Most of these families — over 60 per cent — consist of a parent raising one child. Almost 31 per cent have two children and only 9.0 per cent have three or more.

The statistics also highlight a pronounced gender imbalance: almost 82 per cent of these households are headed by women. That’s around five million out of the EU’s 6.1 million single-parent households.

But the numbers tell only part of the story. A study published in Comparative Population Studies argues that single parenthood is associated with lower levels of subjective well-being across Europe. According to the researchers, “single parents, on average, report lower life satisfaction than parents in two-parent households”.

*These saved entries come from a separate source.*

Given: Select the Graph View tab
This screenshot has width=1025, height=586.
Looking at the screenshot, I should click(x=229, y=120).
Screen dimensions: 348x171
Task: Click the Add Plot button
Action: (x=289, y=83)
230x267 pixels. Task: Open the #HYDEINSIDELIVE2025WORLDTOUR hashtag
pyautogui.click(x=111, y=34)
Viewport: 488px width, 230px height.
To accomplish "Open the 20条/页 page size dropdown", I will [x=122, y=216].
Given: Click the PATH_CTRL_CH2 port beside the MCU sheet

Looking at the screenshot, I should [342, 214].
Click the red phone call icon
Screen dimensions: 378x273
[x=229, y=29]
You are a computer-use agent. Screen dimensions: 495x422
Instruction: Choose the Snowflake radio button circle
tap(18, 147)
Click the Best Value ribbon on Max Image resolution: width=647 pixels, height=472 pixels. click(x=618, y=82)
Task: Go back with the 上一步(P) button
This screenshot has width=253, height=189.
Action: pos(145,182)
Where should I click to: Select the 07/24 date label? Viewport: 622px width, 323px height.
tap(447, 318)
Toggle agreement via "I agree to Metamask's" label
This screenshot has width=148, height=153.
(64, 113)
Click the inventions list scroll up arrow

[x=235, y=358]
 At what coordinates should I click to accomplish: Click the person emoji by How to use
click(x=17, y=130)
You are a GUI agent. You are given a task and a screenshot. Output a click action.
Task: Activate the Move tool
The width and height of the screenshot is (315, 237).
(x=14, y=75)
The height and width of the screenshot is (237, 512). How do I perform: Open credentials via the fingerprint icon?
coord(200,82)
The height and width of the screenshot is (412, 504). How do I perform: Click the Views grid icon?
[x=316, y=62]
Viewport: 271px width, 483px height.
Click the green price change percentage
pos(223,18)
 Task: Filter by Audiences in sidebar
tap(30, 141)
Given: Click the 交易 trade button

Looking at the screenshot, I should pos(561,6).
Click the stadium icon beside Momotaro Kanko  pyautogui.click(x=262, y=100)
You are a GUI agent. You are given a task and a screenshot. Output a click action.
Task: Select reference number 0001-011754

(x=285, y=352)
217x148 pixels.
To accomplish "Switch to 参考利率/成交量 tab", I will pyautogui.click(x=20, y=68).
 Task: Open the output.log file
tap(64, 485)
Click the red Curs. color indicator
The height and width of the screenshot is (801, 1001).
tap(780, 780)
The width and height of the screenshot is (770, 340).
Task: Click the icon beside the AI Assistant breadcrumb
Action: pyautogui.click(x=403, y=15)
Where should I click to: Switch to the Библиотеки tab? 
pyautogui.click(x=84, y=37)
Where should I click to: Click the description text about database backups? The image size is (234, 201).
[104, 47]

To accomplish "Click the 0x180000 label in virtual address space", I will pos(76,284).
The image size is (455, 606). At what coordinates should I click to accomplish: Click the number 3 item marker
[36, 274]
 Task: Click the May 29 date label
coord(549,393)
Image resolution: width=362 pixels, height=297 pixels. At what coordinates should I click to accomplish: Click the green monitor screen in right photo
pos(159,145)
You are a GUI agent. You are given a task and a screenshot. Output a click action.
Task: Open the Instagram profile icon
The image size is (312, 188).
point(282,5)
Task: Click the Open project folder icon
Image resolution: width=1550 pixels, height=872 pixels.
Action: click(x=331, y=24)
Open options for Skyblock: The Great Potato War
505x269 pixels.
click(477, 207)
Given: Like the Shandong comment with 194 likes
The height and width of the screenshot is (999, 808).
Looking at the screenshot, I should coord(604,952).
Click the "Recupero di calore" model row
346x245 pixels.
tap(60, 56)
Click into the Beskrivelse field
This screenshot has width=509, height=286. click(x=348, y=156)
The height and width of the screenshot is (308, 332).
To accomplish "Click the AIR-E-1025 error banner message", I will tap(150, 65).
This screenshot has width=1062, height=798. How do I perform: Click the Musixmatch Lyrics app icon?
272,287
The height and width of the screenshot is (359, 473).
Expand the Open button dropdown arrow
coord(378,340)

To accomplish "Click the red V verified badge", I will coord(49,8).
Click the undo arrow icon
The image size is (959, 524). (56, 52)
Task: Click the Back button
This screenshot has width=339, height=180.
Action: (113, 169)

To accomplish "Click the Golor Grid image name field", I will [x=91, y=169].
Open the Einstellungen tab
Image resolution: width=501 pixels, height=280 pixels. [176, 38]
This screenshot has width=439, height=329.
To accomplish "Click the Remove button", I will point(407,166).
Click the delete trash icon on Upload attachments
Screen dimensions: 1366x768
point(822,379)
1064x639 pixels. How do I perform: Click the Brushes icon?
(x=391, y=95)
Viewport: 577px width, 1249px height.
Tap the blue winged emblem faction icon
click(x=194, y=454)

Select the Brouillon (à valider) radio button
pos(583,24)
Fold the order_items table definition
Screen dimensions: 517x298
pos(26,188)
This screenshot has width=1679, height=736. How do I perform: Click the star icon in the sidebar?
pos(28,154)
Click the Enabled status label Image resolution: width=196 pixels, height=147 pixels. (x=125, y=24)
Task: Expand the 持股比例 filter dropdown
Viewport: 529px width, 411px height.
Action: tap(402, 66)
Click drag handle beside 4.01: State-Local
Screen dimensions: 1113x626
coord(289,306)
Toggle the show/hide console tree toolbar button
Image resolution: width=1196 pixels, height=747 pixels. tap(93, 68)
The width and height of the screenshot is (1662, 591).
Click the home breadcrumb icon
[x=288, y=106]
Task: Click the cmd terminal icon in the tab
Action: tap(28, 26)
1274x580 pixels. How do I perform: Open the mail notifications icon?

More than just a financial burden

The reasons extend well beyond income alone. Raising children without another adult often means carrying the full weight of caregiving, household management and financial responsibility. The study notes that single parents face not only greater economic pressures but also challenges such as social stigma or emotional stress.

“Single parents often have smaller support networks and fewer opportunities to share caregiving responsibilities or seek emotional help. In many societies, single parenthood remains stigmatized, making it harder for these parents to feel included,” the authors write.

This combination of financial strain, time pressure and social isolation can have a lasting impact on well-being.Many single parents are also more exposed to insecure work and economic vulnerability, making it harder to absorb unexpected costs or periods of instability. As the authors note, “structural inequalities – such as education, income, and precarious employment – both increase the likelihood of separation and amplify its negative effects”.

In other words, the challenges associated with single parenthood often reflect disadvantages that were already present before family breakdown occurred.

What the numbers miss

At the same time, the researchers caution against drawing overly simple conclusions from cross-country comparisons. The data reveal where single-parent households are more common, but they cannot fully explain why.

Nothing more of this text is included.